ADSL service providers said that naked ADSL, a pre-paid ADSL solution, and lower ADSL access costs can significantly boost ADSL take-up in South Africa.
“A basic home setup for ADSL costs around R500 per month. It should cost half of that,” said Bryant.
Cybersmart CEO Laurie Fialkov said that the biggest problem with ADSL in SA is Telkom’s insistence to force consumers to pay for an analogue voice service with their ADSL line. “This line rental fee is making ADSL much more expensive than wireless alternatives,” explained Fialkov.
Fialkov added that another stumbling block to boosting ADSL in SA is the inability for the ISPs to offer a true prepaid ADSL service.
The reason for this, said Fialkov, is because a telephone line is bundled with an ADSL line, and ISPs can also not activate and de-activate ADSL on demand.
The Cybersmart CEO highlighted that the poor activation time of an ADSL line further hampers growth.
- Reduce IPC by another 30% in November;
- Reduce 1Mbps and 4Mbps ADSL line rentals by 31% and 51% respectively, so they are both R199 per month incl. VAT; and
- Introduce naked ADSL.
“This would obviously reduce Telkom’s current revenue, but we believe it would grow the ADSL base from the current 800,000 odd subscribers to over 2,000,000 subscribers in a relatively short period of time and in so doing replace the revenue that Telkom lost,” said Payne.
“I am positive ISPs would then also come to the party to offer an uncapped broadband offering that is less than R400 per month in terms of total cost to the end user.”
Murray Steyn, Chief Commercial Officer at Vox Telecom, said that it is important is for the Department of Communications to stick to its timelines and ensure that Bitstream is a reality by the end of 2012.
“Bitstream itself is only one step in the local loop unbundling process, and whilst it doesn’t allow ISPs the ability to offer last mile services on the existing copper infrastructure directly (which is when we will have true competition), it is an important part of the Local Loop Unbundling process,” said Steyn.
“Recent ICASA imposed reductions in the IPC cost saw aggressive price cuts from ISPs that directly benefited the consumer. Any further price drops that the ISPs received would have similar effects and encourage further growth of fixed broadband,” said Steyn.
“The DSL market competes directly against other Broadband technologies like 3G where there is little or no price barrier to entry. There are four things that ICASA can influence with DSL to increase penetration – Affordability, Coverage, Service and Speed,” said Nourse.
“DSL generally answers the last three, or it is at least making slow improvements in those areas, but as long as Telkom insists on charging for its traditional line rental, affordability will be its biggest challenge”.
Bryant and Steyn urged the DoC and ICASA to address Telkom’s apparent access line deficit. “Until that issue is resolved, Telkom is not incentivised to roll out any further last mile infrastructure which is also critical to the expansion of the footprint of fixed broadband services,” said Steyn.

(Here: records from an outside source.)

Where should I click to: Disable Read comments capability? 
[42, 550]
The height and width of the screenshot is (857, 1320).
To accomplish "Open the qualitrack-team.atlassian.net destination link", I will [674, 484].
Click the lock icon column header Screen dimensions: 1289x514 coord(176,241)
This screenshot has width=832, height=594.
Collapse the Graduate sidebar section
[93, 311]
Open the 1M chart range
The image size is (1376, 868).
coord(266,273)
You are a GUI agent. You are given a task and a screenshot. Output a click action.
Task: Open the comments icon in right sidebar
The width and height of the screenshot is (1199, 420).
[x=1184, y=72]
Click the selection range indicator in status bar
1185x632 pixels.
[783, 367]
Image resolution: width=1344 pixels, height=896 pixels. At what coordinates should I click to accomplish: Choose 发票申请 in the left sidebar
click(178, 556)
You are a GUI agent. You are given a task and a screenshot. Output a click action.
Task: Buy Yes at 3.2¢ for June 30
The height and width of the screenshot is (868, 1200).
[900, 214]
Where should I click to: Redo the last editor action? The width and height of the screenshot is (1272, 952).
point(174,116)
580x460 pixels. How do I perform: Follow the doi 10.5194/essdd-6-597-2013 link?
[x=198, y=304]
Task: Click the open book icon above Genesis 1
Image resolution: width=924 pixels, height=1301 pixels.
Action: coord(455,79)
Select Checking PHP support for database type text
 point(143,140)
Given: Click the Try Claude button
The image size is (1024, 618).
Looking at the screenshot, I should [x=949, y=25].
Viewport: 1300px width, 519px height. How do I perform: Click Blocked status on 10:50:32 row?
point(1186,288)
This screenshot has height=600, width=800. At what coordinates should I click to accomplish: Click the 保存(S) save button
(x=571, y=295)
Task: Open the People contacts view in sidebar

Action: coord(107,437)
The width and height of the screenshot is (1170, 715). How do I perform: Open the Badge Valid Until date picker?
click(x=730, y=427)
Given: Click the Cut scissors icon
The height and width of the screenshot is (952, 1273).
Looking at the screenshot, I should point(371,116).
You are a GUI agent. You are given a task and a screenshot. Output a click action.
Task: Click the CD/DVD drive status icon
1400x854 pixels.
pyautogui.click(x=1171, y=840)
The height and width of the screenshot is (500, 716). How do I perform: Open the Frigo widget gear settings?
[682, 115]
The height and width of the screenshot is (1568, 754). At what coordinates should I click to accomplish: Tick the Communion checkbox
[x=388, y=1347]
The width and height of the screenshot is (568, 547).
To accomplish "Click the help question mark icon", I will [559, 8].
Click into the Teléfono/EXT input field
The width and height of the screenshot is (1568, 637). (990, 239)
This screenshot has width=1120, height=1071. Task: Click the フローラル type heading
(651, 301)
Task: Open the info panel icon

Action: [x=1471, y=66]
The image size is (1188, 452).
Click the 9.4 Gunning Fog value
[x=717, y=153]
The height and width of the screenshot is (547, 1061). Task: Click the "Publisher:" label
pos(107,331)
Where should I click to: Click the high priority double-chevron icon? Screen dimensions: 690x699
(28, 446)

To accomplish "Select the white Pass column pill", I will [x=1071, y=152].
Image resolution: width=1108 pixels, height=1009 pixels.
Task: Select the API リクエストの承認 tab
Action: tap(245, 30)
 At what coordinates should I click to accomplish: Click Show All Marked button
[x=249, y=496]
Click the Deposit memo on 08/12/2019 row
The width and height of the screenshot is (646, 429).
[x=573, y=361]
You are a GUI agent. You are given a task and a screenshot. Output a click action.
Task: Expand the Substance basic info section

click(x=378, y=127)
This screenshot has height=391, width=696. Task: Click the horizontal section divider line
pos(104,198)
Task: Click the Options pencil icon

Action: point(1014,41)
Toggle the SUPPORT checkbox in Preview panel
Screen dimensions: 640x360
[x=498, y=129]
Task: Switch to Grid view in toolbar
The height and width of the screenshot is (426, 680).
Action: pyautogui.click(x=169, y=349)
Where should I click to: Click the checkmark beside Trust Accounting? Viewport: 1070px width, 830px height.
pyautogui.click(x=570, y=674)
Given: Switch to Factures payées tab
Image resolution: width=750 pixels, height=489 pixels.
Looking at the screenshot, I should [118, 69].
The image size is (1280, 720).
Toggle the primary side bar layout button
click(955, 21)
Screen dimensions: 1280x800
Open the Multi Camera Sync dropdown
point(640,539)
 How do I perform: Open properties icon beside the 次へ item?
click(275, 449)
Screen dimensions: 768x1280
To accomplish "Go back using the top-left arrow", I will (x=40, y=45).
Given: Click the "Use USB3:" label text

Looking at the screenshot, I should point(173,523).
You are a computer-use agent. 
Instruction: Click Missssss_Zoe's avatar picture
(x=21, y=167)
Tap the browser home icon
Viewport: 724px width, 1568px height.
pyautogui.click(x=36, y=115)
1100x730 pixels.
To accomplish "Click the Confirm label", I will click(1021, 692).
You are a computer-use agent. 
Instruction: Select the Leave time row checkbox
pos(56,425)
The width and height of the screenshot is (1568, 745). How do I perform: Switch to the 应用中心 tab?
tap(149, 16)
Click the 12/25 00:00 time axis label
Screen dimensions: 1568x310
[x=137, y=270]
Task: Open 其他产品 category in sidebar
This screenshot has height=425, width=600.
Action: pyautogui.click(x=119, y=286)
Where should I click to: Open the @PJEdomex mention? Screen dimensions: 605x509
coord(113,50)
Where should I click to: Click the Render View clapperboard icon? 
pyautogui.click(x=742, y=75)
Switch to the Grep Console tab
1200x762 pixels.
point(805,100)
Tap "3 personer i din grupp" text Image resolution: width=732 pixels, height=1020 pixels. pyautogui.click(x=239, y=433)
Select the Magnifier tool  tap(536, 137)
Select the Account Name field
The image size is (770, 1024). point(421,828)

“Telkom cites their ‘access line deficit’ as the reason for the high cost of ADSL access and analogue line rental, but quite honestly this is just a symptom of an inefficient organisation,” argued Bryant.
Bryant said that partial or full local loop unbundling may be the best way to ensure a brighter future for ADSL in South Africa.
“If Telkom fails to embrace the future, or evolve into a more efficient organisation, they risk not only holding back SA, but also becoming irrelevant from alternate last-mile networks, and/or wireless technologies such as 3G,” said Bryant.